過去30年ほど,日本経済および日本企業は総じて低迷し,特にITビジネスに関してはGAFA(Google, Amazon, Facebook, Apple)に代表されるプラットフォーマーに席巻されてきた。一方で,SDGs やESG投資に象徴される社会課題解決を軸とした昨今のビジネスの潮流に,日本の優位性を見る向きもある。

いずれにせよ,これまで当社が日本企業の困り事の解決に焦点を当ててきたように,私自身は日本企業にさまざまな可能性を感じている。実際,IT産業にしても,主要な日本のメーカーの大半が外資系会社との戦いに屈することなく,生き残っている。若い世代を中心に,ライトエコノミーに通じる経営者やプログラマーも増えてきている。そういった意味で,シリコンバレーとは違う,日本企業ならではイノベーションを起こせると信じている。

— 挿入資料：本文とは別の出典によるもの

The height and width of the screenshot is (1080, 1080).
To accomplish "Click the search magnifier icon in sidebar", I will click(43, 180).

ベンチャーとレガシー企業の協創,異なる業態との協創など,単にシリコンバレーをまねるのではなく,まずは国内での新たなエコシステムを構築することがいとぐちになると考える。また,新たな価値を創造する中核となるような人財,いわゆるイノベーターが十数名規模の小規模ベンチャーを創設できるか,そういう人財をいかに多く輩出するかに日本の命運がかかっている。そうしたイノベーターの多くは,現状はレガシー企業に存在していると考えられるが,小さな事業であっても経営者としての経験を積み,新たなサービスや産業,価値を生み出していければ,日本が沈むことはないだろう。

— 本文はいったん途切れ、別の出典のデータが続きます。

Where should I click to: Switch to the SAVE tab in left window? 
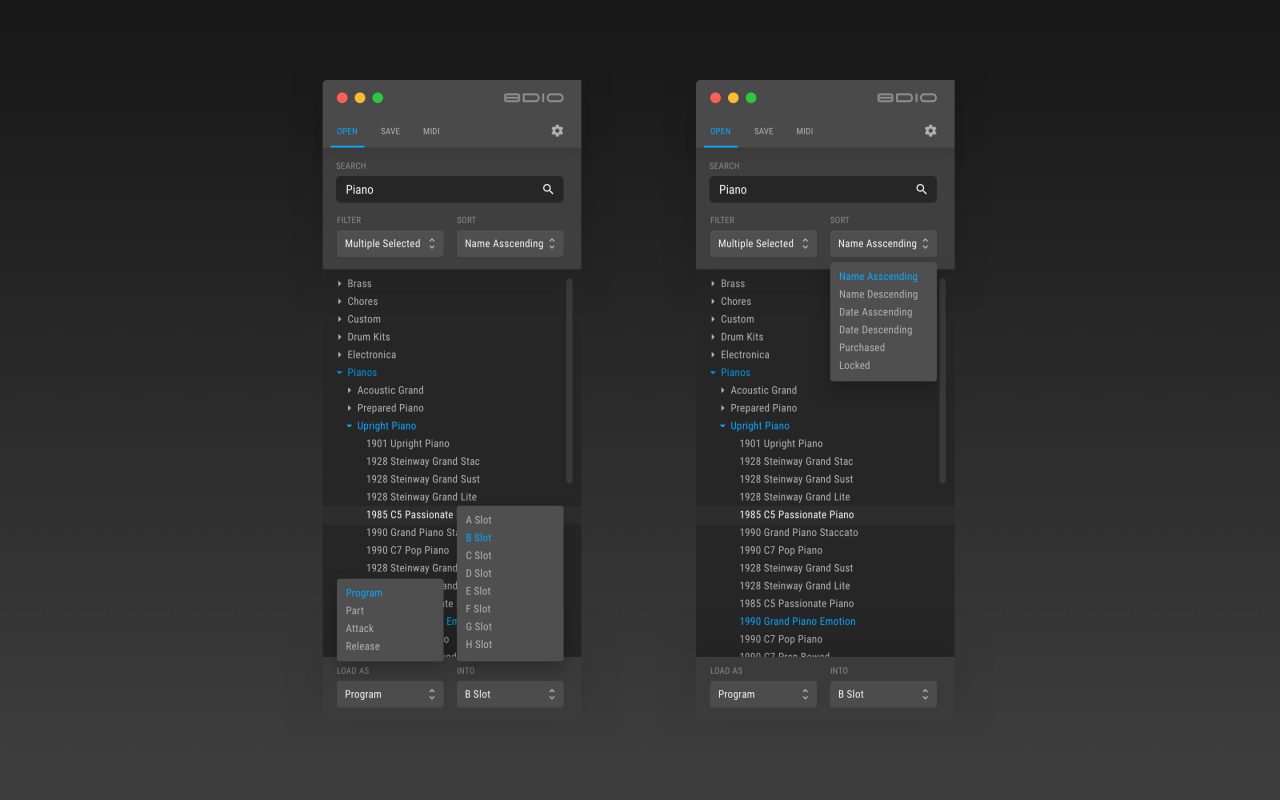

歴史を振り返ってみると,ちょうど今から100年ほど前,第一次大戦前後という激動の時代に,日立をはじめとする日本のレガシー企業が多数創設された。小平浪平は東京電燈(現 東京電力ホールディングス株式会社)などを経て日立製作所を創業し,現パナソニック株式会社の創業者である松下幸之助も大阪電燈(現 関西電力株式会社)を経た後に松下電器を創業した。世界が大きく変わりつつある現代においても,若い世代を中心にマインドは大きく変わってきており,流動性が高まっていることは期待できる点である。彼ら・彼女らは,幼い頃からデジタル機器に囲まれて育ったデジタルネイティブであるだけでなく,近年の震災やメガ台風などの自然災害を経験する中で,社会課題解決の必要性を肌身で感じている世代でもある。今回の新型コロナウイルスという脅威を克服する中で,DXがより加速し,さらなるマインドの変容が起こっていくに違いない。

今後,日本の人口が大きく増えることはないし,市場が限られる以上,売上を大きく伸ばすことも難しい。しかし,さまざまなイノベーターたちと共に新たなビジネスエコシステムを築くことで活路を見いだせるはずだ。今後,優れたベンチャーとのアライアンスが核となることは間違いないだろう。